Another show I wish I saw was Ian McDonald and Conrad Meyers II at Queens Nails Annex. I totally loved Ian McDonald’s mixed media sculptures at Rena Bransten and YBCA’s Bay Area Now 5; in both exhibits he showed ceramics works that were functional yet their identities were somehow unhinged, with a lot of great material juxtapositions. His latest work about everyday objects and usability really resonates with my Pounds of Happiness project, but I just haven’t been able to make it over there…

Besides opening a show in LA last weekend, I’ve been logging hours at the studio…


…where I’ve been nerding out on behind-the-scenes art stuff, like:

1. Taking joy in the small things in life.

1. Taking joy in the small things in life.
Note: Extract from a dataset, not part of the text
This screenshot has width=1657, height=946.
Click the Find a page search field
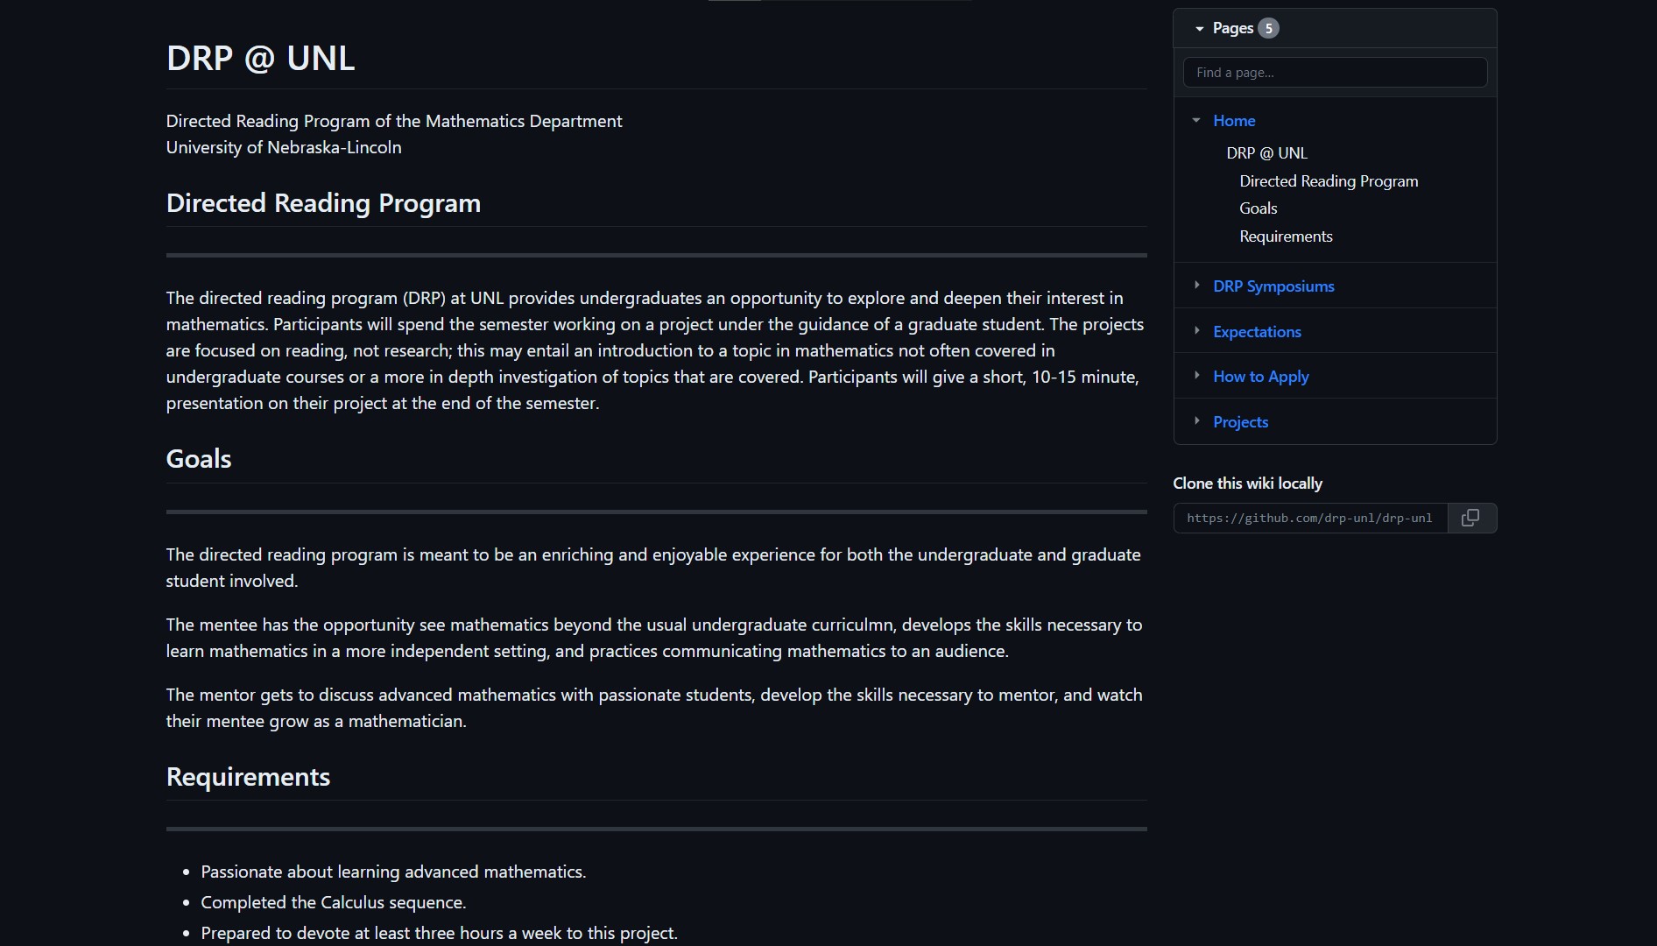[1334, 73]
I haven’t painted in ages, but that doesn’t mean that I no longer enjoy that brand-new brush buzz… This is my first-ever Purdy. It’s sharp as a razor, and it buoys my hope that craftsmanship can still exist within mass manufacturing.

Some things, though, don’t change: Wood stain, it turns out, smells exactly like the last time I used it, in junior high wood shop class. I’ve lost my printmaker’s tolerance for oil and solvent smells, but gosh, it’s satisfying to wipe down fresh stain and see the wood grain magically re-appear.
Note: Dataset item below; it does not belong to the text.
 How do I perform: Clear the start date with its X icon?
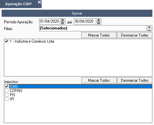(62, 20)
Lately, I keep thinking back to Mr. James’ shop class, and my dad’s garage, because those are the places where I learned most of my woodworking skills. I picked up a few things in college and grad school, and I’m picking up new skills quickly as a preparator. But the foundation is the same, and certain traits seem to show through. For example, in junior high I found the jigsaw and bandsaw least intimidating, and to this day I still use circular saws with extreme respect and caution. I also still appreciate my dad’s improvisational handyman approach — try to use what’s around, instead of running to the store for every little bit of hardware or new tool — and his good humor inherent in tinkering.

2. Building a big crate.

2. Building a big crate.

This crate, which has a detachable compartment, took about:
— 2 hours to design,
— 2.5 hours procure and unload the materials, and
— a solid day and a half to construct.
To move the crate, though, is gonna take three people and a truck.

(A recurring puzzle: Why do people think that artists just make art all day? When in fact, there’s so many other things that need to be done, like making crates, storing stuff properly, framing, writing, reading, research, procurement, bookkeeping, seeing art, talking to people, emails, etc. That’s why CARFAC Canadian Artists’ Representation / Le Front des artistes canadiens is so exceptional: it reflects an understanding that an artist’s work extends beyond studio work and exhibition installs. See their PDF guidelines for Professional Fees, which include admin and preparatory work, as distinct from baseline Exhibition Fees.)

This crate is for mirrorsblack, my newest sculpture, which will be unveiled at…

FUTURE / Art events I won’t miss:

Friday, October 16, 8–10 pm (Member’s Opening)
Saturday, October 17, 4–10 pm (Public Opening)
October 17–December 12, 2009 (exhibition)
Southern Exposure, 3030 20th Street, San Francisco
I stopped by SoEx’s new digs the other day and it’s all abuzz with activity. Their purpose-built gallery/office/classroom is brand spanking new. I can’t wait for the inaugural exhibition to launch. There’ll also be loads of activities and artist’s projects at the Public Grand Opening / Block Party, so hope to see you there.

Monday, October 5, 7:30 pm
Fred Tomaselli lecture
SF Art Institute
Tomaselli’s resin-cast mixed-media paintings are mind-bending. His works in MOCA’s Ecstacy show were trippy and hallucenagenic enough, but his more recent work at White Cube were completely stunning. He also seems like a down-to-earth kind of guy. I think his lecture will be great.

Thru December 12
Wattis Institute for Contemporary Art
Though I helped to install this show, I didn’t get to spend much time looking at the work, especially the media works. I’d love to spend more time with the lovely paintings by Marcel Dzama, prints by Rockwell Kent, and the installation by Ellen Gallagher and Edger Cleijne. Also, I’ve heard high praise of the film by Peter Hutton.